Stated exercise A:
Decide whether each statement agrees with the hierarchical models page. For each, answer yes or no and quote the deciding words of the page exactly. (i) FiveThirtyEight put Trump's probability of winning at 29%. (ii) The standard Bayesian analysis put Hillary Clinton's chance of winning the popular vote near 50%. (iii) FiveThirtyEight published its article the day before the election.
Stated exercise B:
Reproduce word for word the part of the hierarchical models page between "In fact, four" and "close to 100%.", inclusive.

Document segment:

# # #

Hierarchical Models

2024-10-30

Hierarchichal Models

Hierarchical models are useful for quantifying different levels of variability or uncertainty.
One can use them using a Bayesian or Frequentist framework.
We illustrate the use of hierarchical models with an example from election forecasting. In this context, hierarchical modeling helps to manage expectations by accounting for various levels of uncertainty including polling biases that change direction from election to election.

Case study: election forecasting

In 2016, most forecasters underestimated Trump’s chances of winning greatly.
The day before the election, the New York Times reported the following probabilities for Hillary Clinton winning the presidency:

	NYT	538	HuffPost	PW	PEC	DK	Cook	Roth
Win Prob	85%	71%	98%	89%	>99%	92%	Lean Dem	Lean Dem

Case study: election forecasting

Note that FiveThirtyEight had Trump’s probability of winning at 29%, substantially higher than the others.
In fact, four days before the election, FiveThirtyEight published an article titled Trump Is Just A Normal Polling Error Behind Clinton.
So why did FiveThirtyEight’s model fair so much better than others?

Case study: election forecasting

For illustrative purposes, we will continue examining the popular vote example.
At the end we will describe a more complex approach used to forecast the electoral college result.

The general bias

We previously computed the posterior probability of Hillary Clinton winning the popular vote with a standard Bayesian analysis and found it to be very close to 100%.
However, FiveThirtyEight gave her a 81.4% chance.
What explains this difference?

The general bias

After elections are over, one can look at the difference between the pollster predictions and the actual result.
An important observation, that our initial models did not take into account, is that it is common to see a general bias that affects most pollsters in the same way, making the observed data correlated.

# # #

Material:
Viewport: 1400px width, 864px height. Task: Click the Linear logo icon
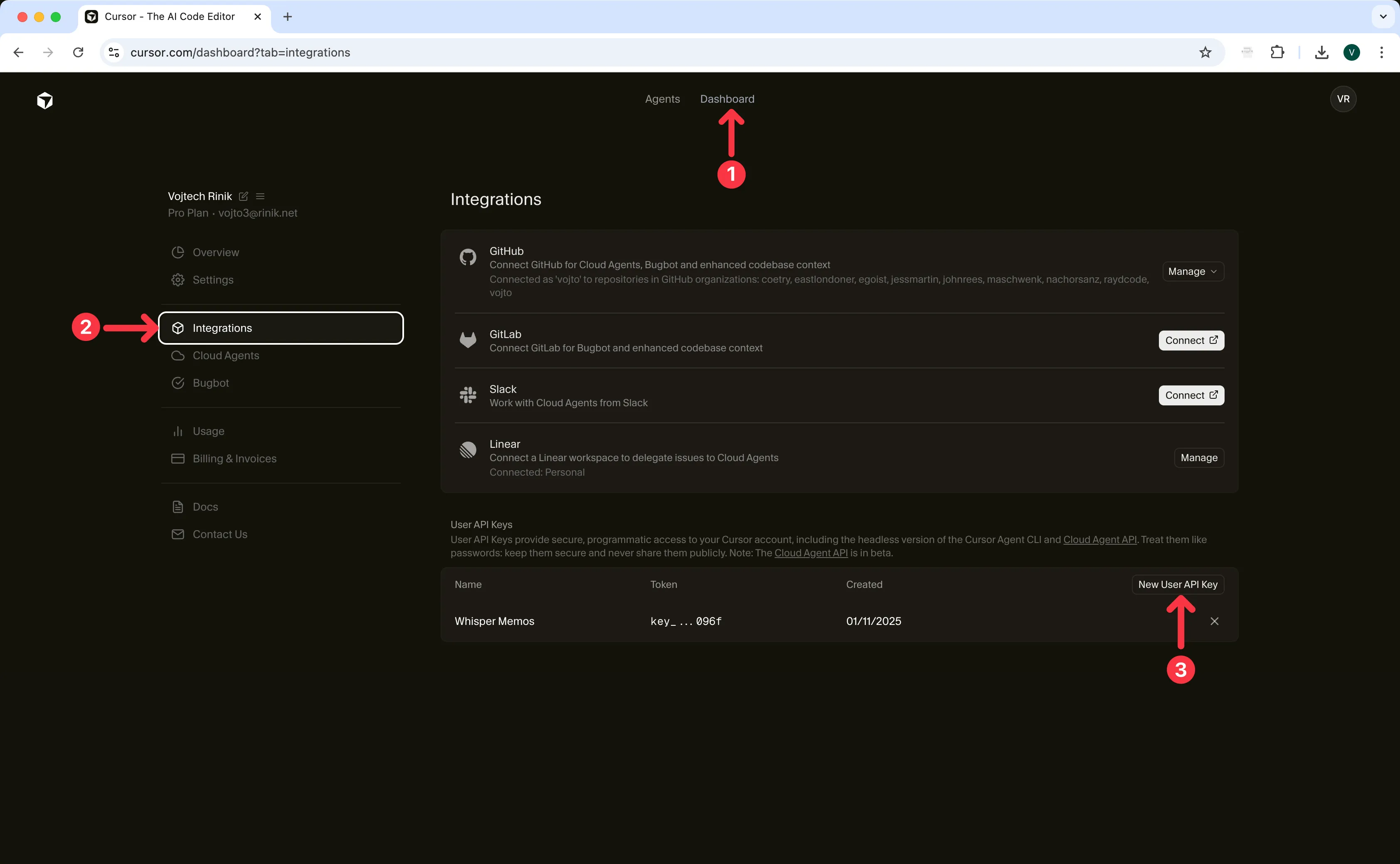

# # #

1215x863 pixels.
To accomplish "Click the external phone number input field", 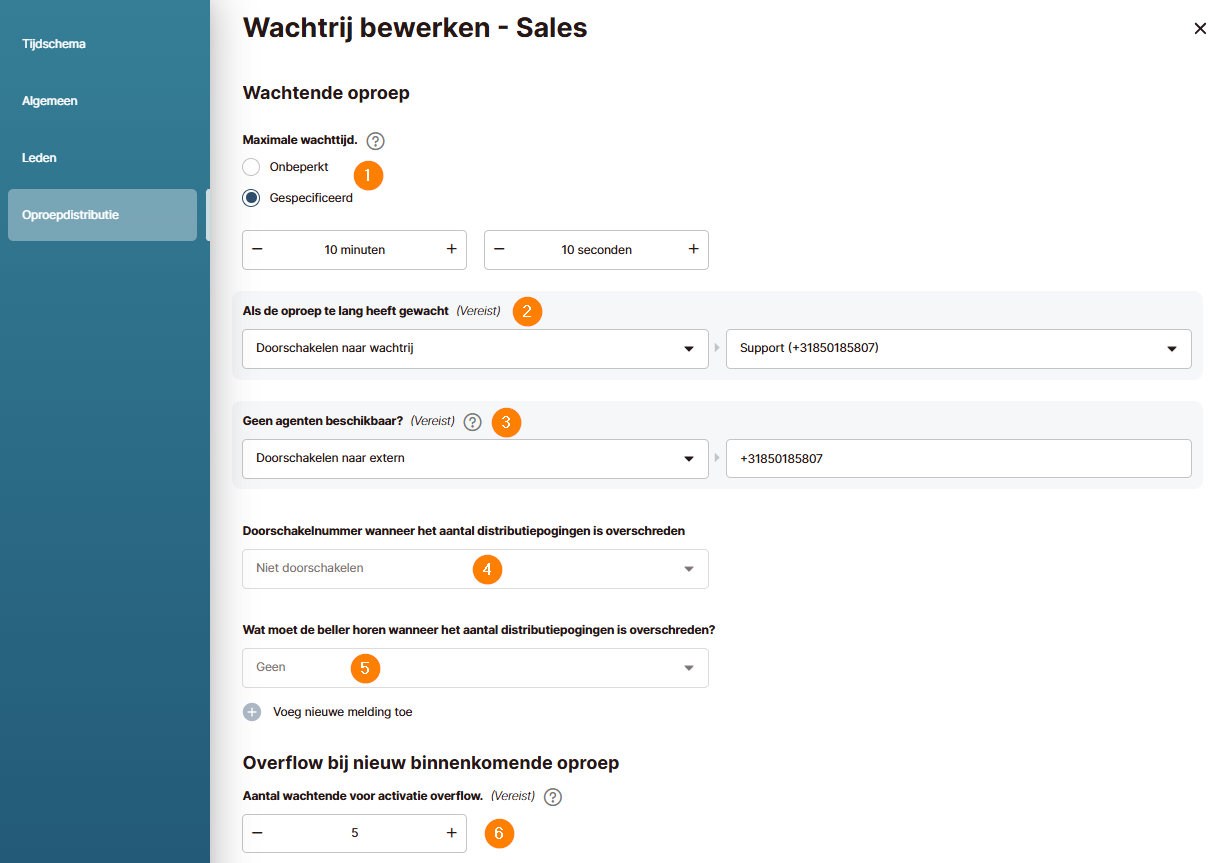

# # #

Full answer A:
(i) Yes: "FiveThirtyEight had Trump’s probability of winning at 29%"
(ii) No: "found it to be very close to 100%"
(iii) No: "four days before the election, FiveThirtyEight published an article"

Full answer B:
In fact, four days before the election, FiveThirtyEight published an article titled Trump Is Just A Normal Polling Error Behind Clinton.
So why did FiveThirtyEight’s model fair so much better than others?

Case study: election forecasting

For illustrative purposes, we will continue examining the popular vote example.
At the end we will describe a more complex approach used to forecast the electoral college result.

The general bias

We previously computed the posterior probability of Hillary Clinton winning the popular vote with a standard Bayesian analysis and found it to be very close to 100%.